### WRITTEN PROBLEM
Reproduce the following data line for line, with no changes of any kind.

### MATERIALS PROVIDED
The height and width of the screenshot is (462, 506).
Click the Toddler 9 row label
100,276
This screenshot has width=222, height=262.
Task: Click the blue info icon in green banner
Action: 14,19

### RESPONSE TO THE EXERCISE
The height and width of the screenshot is (462, 506).
Click the Toddler 9 row label
100,276
This screenshot has width=222, height=262.
Task: Click the blue info icon in green banner
Action: 14,19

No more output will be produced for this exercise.